Since the originally planned completion date on May 9, 1936 could not be met, it was moved to a historic day on October 18, the anniversary of the Battle of Leipzig . A large-scale inauguration of the monument was celebrated and swastika flags waved en masse in the city.

In the war memorials erected after Hitler's appointment as Chancellor in 1933 , the ethnic motif of the fighter ready to make sacrifices made a complete breakthrough. In his address at the inauguration of the Weinheim war memorial, the then mayor celebrated the Kollmar hero memorial and elevates it even further in an ideological way:

“While most of the statues to commemorate the great war , which were erected in Germany in the years before the NSDAP came to power , portray the mourning for the fallen fathers, sons and brothers, the resulting monuments embody the new empire according to the National Socialist worldview the pride of the warrior in his service to the people and fatherland, the heroism of his death. The soldier's death is no longer a sacrifice, it is fulfillment. "

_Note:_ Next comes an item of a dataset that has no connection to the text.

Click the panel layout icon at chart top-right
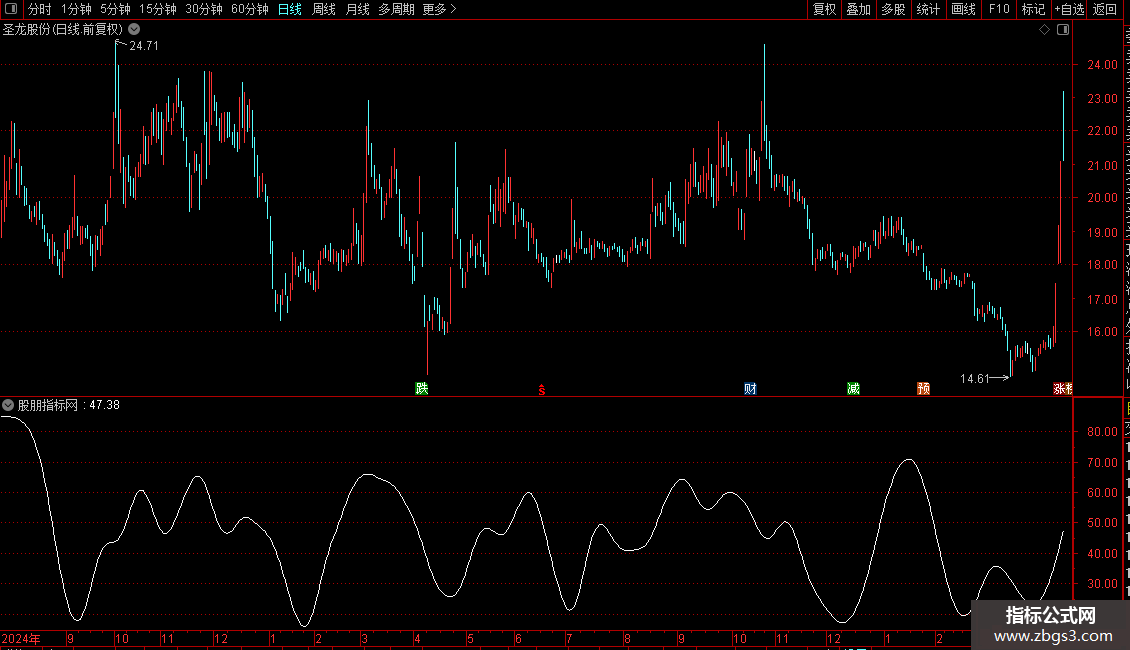The image size is (1130, 650). (x=1062, y=30)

- Weinheim's Lord Mayor Josef Hügel :

The National Socialists stylized the fallen of the wars as champions of their "movement". From then on, the war memorials were seldom erected in the cemetery - but increasingly in public spaces. In this way, the Nazi state wanted to bring her into everyday life and detach her “hero memory” from Christian aspects of mourning. The deployment plan for the inauguration event - today in the Weinheim City Archives - shows 2000 uniformed men. Among other things, hundreds of SA and SS people took part in the ceremony, including political greats in the Nazi state, such as the then Prime Minister of Baden Walter Köhler . The Weinheimer was one of the decisive pioneers of the NSDAP in Baden and thus one of the active " grave diggers of the Weimar Republic" and democracy in Baden. The political climate on the day of the inauguration of the monument illustrates, among other things, the fact that on that day Adolf Hitler issued the ordinance for the implementation of the four-year plan , which gave Hermann Göring the general power of attorney for the control of all economic measures that were necessary to achieve war capability. The Bürgerpark was renamed Hindenburgpark ; after the construction work, nothing more than a strip of green could be seen behind the large-scale monument complex. The city of Weinheim previously awarded Paul von Hindenburg honorary citizenship at the request of the NSDAP parliamentary group on March 21, 1933, on the “ day of the Potsdam handshake ”, the symbolic “Alliance of Hindenburg and Hitler” . Simultaneously with Hitler, the Reich Commissioner Robert Wagner and Walter Köhler (until the end of the Nazi regime Baden Prime Minister, Chairman of the Baden State Ministry, Minister of Finance and Economics, President of the Baden State Council and thus head of the Köhler Cabinet ). Nördliche Hauptstrasse became Adolf-Hitler-Strasse. Hindenburg's title of honorary citizen and the war memorial have survived to this day and are a hot political issue in Weinheim. The heavily modified park, in which mainly the monument spreads, got its old name back.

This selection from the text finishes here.